Les nouveautés du Pont du Change

Avec Le pont du Change, Jean-Jacques Nuel a su créer une maison qui peu  à peu trouve sa place et sa vocation dans la mise en avant de textes rares ou oubliés. Cette rentrée, il poursuit l’exploration de l’œuvre du croix-roussien  Roland Tixier avec la réédition  de Chaque fois l’éternité, recueil datant de 1989, et qui tente de faire revivre l’été de ses dix ans.

 « Devant l’accélération du temps, je sens le besoin de partager des instants », disait ce dernier lors d’une lecture de Simples choses en 2009. A vingt ans d’écart, il est intéressant de constater que depuis ce lointain texte, la motivation première de sa poétique a finalement peu varié. Au risque d’une sobriété minimaliste et épurée, celle-là même qui le porta finalement vers la poétique du haïku,  sa plume s’attachait déjà à formuler la primauté de l’instant dans la perception des objets et des lieux.
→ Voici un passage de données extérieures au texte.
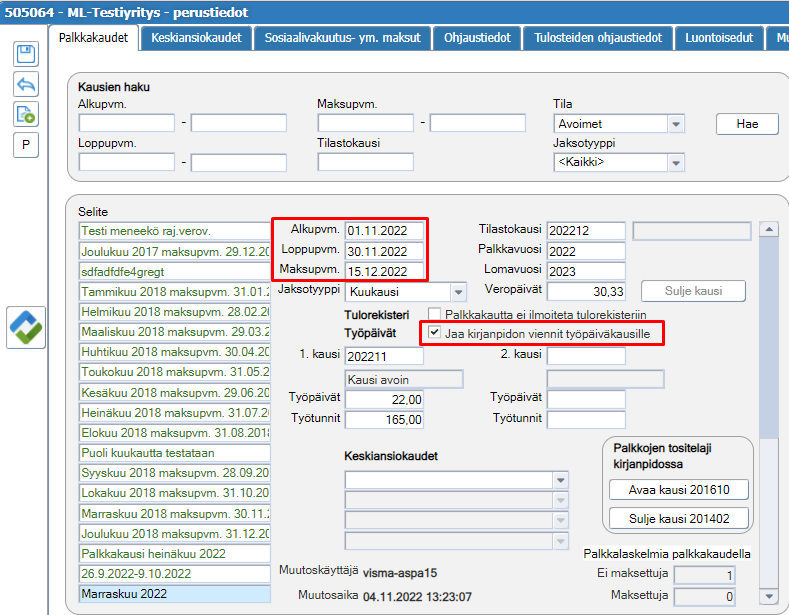This screenshot has width=789, height=615.
Task: Uncheck Jaa kirjanpidon viennit työpäiväkausille
Action: 434,333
A capter la présence des gens au travers de leurs mots, qu’ils fussent ultimes traces de patois (chabatz d’entrar),  sigles politiques (F.L.N), noms des proches (Solange) ou des lointains (Françoise Hardy), qu’ils désignassent les outils immémoriaux (le piochou, la faux) ou  ceux de la modernité qui s’installait (la moto, le transistor), les choses ou les animaux du réel (le bol, les genets, la grenouille) ou ceux qui déjà étaient signes (les affiches du cirque, la lettre d’Algérie), les quatrains les égrènent tel que l’enfant de dix ans parut les découvrir, avec leur mystérieux pouvoir de suggestion empli d’un cratylisme à fleur de pages. Ici, les verbes conjugués sont denrées rares, l’action comme éclipsée du regard et du dire : Tixier, qui s’avoua un jour « grand lecteur de Simenon » - et l’on sait quel souci du détail tisse la trame de cette écriture,  pratique une poésie magnifiquement nominale, celle « du monde à portée de main », qui convient au dire de la lecture à voix haute, et au ralentissement.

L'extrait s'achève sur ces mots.